Supplied passage:
Gummed carbs is definitely an issue with the Tohatsu 9.8. However, the cost and weight savings is pretty significant especially on the Gheenoe NMZ that I have. If you have access to straight fuel (non-ethanol) in your area and are willing to do some small housekeeping things (always use fresh fuel, run the carb bowl dry after each use, run Seafoam regularly) then the Tohatsu is a bulletproof little motor.

M-


----------



## Stringbender (Sep 3, 2016)

I have been researching 15 hp engines. Started thinking of a Tahatsu because of price ,then found out the Suzuki had EFI, but Mercury has the tiller shifter. 
Don't know what to do.


----------



## Backcountry 16 (Mar 15, 2016)

Stringbender said:


> I have been researching 15 hp engines. Started thinking of a Tahatsu because of price ,then found out the Suzuki had EFI, but Mercury has the tiller shifter.
> Don't know what to do.


Tiller was most important for me so I have always used mercury or mariner back in the day.


----------



## RunningOnEmpty (Jun 20, 2015)

Stringbender said:


> I have been researching 15 hp engines. Started thinking of a Tahatsu because of price ,then found out the Suzuki had EFI, but Mercury has the tiller shifter.
> Don't know what to do.


The merc is a tohatsu and yes the all in one tiller handle is sweet. The EFI can become a nightmare down the road. Carbs are super easy to maintain with basic tools at home.


----------



## WhiteDog70810 (May 6, 2008)

RunningOnEmpty said:


> The merc is a tohatsu and yes the all in one tiller handle is sweet. The EFI can become a nightmare down the road. Carbs are super easy to maintain with basic tools at home.

Data provided:
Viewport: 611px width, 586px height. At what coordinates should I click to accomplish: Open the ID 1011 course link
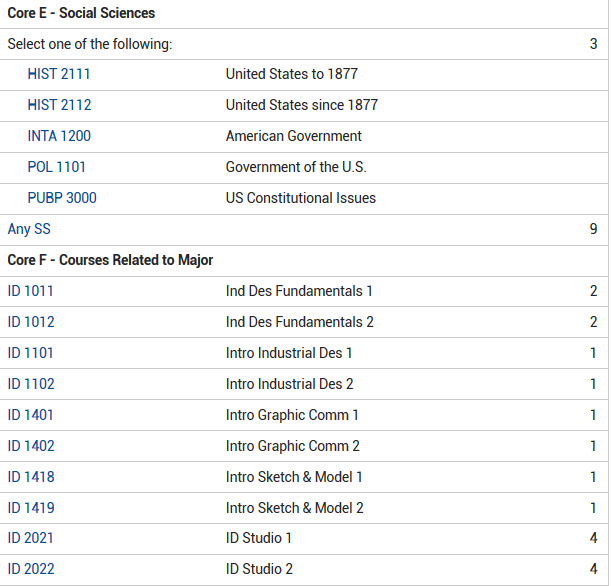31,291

Job: Extend the forum thread about 15 hp outboard motors, picking up right after its last line.

Answer for the task:
This is what I wonder about. EFI sounds awesome and tiller shift would be handy, but I have used carb'd outboards that shift on the side with great success and there is something to be said about keeping it simple. However, I don't want to be technophobic.

Nate


----------



## Backwater (Dec 14, 2014)

Nate, I had an `08 Tohatsu 9.8 4-stroke and only 6hrs on it. Guy said he had it for 6mos and decided to buy a bigger boat. I bought it for a J14 I picked up to fish a couple of freshwater lakes around where I lived, so I could putz the kids around so they could fish. Long and short of it, it seemed like it only ran 3/4 throttle and had a hard time planing the J14. Took it to a shop, they tried a couple of things which didn't help. It seemed sluggish and just couldn't get it to really wake up. I remember researching the problem, changed a few parts but no luck. Sold it!

Do yourself a favor, get a Zuke!


----------



## duppyzafari (Jul 9, 2015)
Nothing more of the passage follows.